Can you express the lines from the one containing "You are a GUI" through the one containing "you would take?", both included, as a JSON list of strings, one string per line and no blank lines?

##### Material provided

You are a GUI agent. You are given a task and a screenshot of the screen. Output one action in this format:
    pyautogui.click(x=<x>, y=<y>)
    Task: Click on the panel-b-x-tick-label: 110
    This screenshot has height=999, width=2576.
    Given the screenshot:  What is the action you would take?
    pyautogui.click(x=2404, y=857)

##########
##### Material provided

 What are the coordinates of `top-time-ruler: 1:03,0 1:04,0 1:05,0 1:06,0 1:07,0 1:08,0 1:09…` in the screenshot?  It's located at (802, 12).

##########
##### Material provided

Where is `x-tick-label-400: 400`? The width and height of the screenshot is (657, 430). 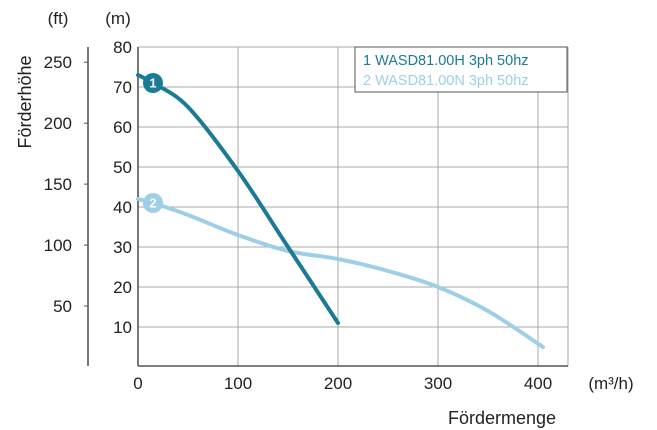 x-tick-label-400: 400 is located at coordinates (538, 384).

##########

#### Response for this exercise:
[
  "You are a GUI agent. You are given a task and a screenshot of the screen. Output one action in this format:",
  "    pyautogui.click(x=<x>, y=<y>)",
  "    Task: Click on the panel-b-x-tick-label: 110",
  "    This screenshot has height=999, width=2576.",
  "    Given the screenshot:  What is the action you would take?"
]